▸ DOCUMENT TEXT:
----
This notebook contains the code for the webscraping of an IMDB page to create a MongoDB Database. The database is a list of the top 50 Animated Films.

In [1]:
import requests
import json
from bs4 import BeautifulSoup
import re
import numpy as np

import pymongo
from bson.json_util import dumps

In [2]:
url='https://www.imdb.com/search/title/?genres=animation&sort=user_rating,desc&title_type=feature&num_votes=25000,&pf_rd_m=A2FGELUUNOQJNL&pf_rd_p=5aab685f-35eb-40f3-95f7-c53f09d542c3&pf_rd_r=RSN2DY6XD2962XY8AM4V&pf_rd_s=right-6&pf_rd_t=15506&pf_rd_i=top&ref_=chttp_gnr_3'
response = requests.get(url)
html = response.content
scraped = BeautifulSoup(html, 'html.parser')

In [3]:
movies = scraped.find('div', class_='lister list detail sub-list')

The following information is taken from the IMDB page:

rank - the rank of the movie out of 50  
title - the title of the film  
year - the year the film was made  
rating - the MPAA rating of the film (ie G, PG, R)
----
▸ WRITTEN PROBLEM 1: According to the notebook, which films make up the database it creates?
▸ WRITTEN PROBLEM 2: From the records, repeat the lines word for word, beginning at the line that has "Pause the game time" and stopping after the line that has "coord(855,717)".
The notebook text and the records are unrelated and should be treated as separate material.

▸ Word and element location records:
----
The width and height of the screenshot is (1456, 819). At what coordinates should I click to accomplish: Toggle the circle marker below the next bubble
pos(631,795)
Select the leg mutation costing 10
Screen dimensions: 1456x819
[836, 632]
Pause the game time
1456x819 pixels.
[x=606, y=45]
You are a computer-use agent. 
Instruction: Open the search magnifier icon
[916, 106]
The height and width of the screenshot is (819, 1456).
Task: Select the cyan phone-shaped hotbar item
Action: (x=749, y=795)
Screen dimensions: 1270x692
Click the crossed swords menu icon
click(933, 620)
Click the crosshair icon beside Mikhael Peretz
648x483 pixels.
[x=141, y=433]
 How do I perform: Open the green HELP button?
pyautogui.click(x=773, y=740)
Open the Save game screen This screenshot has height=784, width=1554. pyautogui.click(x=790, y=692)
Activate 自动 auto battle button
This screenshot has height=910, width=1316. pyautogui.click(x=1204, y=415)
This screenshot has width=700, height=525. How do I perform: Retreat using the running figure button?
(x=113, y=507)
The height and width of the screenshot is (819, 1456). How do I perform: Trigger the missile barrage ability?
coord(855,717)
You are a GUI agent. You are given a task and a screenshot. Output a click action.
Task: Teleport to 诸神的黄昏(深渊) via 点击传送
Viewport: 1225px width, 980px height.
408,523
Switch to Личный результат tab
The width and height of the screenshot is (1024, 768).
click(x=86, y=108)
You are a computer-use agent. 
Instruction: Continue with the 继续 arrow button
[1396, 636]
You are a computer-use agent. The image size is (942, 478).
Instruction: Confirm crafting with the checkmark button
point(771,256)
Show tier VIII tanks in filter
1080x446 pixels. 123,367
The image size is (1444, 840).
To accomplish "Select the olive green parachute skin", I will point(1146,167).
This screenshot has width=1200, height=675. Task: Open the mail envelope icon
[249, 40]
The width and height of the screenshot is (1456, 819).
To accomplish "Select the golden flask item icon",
----
▸ WRITTEN SOLUTION 1: The top 50 animated films.

▸ WRITTEN SOLUTION 2:
Pause the game time
1456x819 pixels.
[x=606, y=45]
You are a computer-use agent. 
Instruction: Open the search magnifier icon
[916, 106]
The height and width of the screenshot is (819, 1456).
Task: Select the cyan phone-shaped hotbar item
Action: (x=749, y=795)
Screen dimensions: 1270x692
Click the crossed swords menu icon
click(933, 620)
Click the crosshair icon beside Mikhael Peretz
648x483 pixels.
[x=141, y=433]
 How do I perform: Open the green HELP button?
pyautogui.click(x=773, y=740)
Open the Save game screen This screenshot has height=784, width=1554. pyautogui.click(x=790, y=692)
Activate 自动 auto battle button
This screenshot has height=910, width=1316. pyautogui.click(x=1204, y=415)
This screenshot has width=700, height=525. How do I perform: Retreat using the running figure button?
(x=113, y=507)
The height and width of the screenshot is (819, 1456). How do I perform: Trigger the missile barrage ability?
coord(855,717)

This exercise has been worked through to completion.